[Location data for words and elements]
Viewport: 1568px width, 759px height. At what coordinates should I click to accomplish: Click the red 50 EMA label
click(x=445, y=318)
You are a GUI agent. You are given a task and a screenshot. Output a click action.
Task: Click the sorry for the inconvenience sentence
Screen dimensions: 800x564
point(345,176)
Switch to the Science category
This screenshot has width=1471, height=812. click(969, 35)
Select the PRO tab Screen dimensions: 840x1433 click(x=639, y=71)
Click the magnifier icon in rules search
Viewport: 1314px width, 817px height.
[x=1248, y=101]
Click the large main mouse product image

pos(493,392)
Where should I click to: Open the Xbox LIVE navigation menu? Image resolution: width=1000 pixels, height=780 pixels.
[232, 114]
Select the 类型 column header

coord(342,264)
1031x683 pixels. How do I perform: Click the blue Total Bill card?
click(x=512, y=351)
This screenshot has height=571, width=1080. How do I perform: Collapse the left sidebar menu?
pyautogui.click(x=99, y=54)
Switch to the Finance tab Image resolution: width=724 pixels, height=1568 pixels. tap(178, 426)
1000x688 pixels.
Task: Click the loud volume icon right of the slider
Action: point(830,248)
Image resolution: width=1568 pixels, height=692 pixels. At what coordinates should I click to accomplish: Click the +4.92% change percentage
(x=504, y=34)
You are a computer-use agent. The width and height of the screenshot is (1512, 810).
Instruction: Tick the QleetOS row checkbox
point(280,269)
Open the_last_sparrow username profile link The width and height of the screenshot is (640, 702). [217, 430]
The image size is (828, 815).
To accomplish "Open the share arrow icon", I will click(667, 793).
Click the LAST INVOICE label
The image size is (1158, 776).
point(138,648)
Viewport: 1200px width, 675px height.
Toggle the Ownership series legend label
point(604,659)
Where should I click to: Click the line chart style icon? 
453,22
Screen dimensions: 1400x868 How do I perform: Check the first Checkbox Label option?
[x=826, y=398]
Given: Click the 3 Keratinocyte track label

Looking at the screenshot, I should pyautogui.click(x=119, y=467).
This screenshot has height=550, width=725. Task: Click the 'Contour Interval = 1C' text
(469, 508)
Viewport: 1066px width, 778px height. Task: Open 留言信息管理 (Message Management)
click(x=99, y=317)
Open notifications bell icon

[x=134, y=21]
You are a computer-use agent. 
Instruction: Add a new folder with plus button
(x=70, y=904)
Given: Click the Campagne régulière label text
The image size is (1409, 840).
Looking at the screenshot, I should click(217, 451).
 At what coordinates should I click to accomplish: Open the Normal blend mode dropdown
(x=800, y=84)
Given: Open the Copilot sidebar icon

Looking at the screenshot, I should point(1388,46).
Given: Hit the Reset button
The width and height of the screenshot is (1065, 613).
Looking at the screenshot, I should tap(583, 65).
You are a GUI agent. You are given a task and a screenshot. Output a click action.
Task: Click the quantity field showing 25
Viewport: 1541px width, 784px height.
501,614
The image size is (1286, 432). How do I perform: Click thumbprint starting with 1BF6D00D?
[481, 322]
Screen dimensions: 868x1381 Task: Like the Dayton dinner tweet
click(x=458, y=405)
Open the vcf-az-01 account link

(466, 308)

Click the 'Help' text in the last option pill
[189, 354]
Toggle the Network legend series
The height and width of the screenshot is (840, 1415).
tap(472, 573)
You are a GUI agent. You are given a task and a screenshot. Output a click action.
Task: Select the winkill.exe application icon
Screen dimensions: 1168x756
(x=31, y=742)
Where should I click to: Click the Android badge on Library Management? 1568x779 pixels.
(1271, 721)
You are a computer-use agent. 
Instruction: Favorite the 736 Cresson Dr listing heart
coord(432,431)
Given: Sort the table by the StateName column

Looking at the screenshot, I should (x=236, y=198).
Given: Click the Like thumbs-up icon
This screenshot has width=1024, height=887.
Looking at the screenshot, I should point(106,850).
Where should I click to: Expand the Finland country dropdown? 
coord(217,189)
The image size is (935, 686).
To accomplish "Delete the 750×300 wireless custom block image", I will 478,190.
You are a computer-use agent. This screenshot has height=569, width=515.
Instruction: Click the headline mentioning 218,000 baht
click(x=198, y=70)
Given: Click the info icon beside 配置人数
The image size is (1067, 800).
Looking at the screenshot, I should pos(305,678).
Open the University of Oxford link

* **Problem to solve**
Format the lines from the one containing "Image resolution: width=1568" through the one containing "point(138,648)" as a JSON list of strings, one string per line, with blank lines omitted.

* **Reply**
[
  "Image resolution: width=1568 pixels, height=692 pixels. At what coordinates should I click to accomplish: Click the +4.92% change percentage",
  "(x=504, y=34)",
  "You are a computer-use agent. The width and height of the screenshot is (1512, 810).",
  "Instruction: Tick the QleetOS row checkbox",
  "point(280,269)",
  "Open the_last_sparrow username profile link The width and height of the screenshot is (640, 702). [217, 430]",
  "The image size is (828, 815).",
  "To accomplish \"Open the share arrow icon\", I will click(667, 793).",
  "Click the LAST INVOICE label",
  "The image size is (1158, 776).",
  "point(138,648)"
]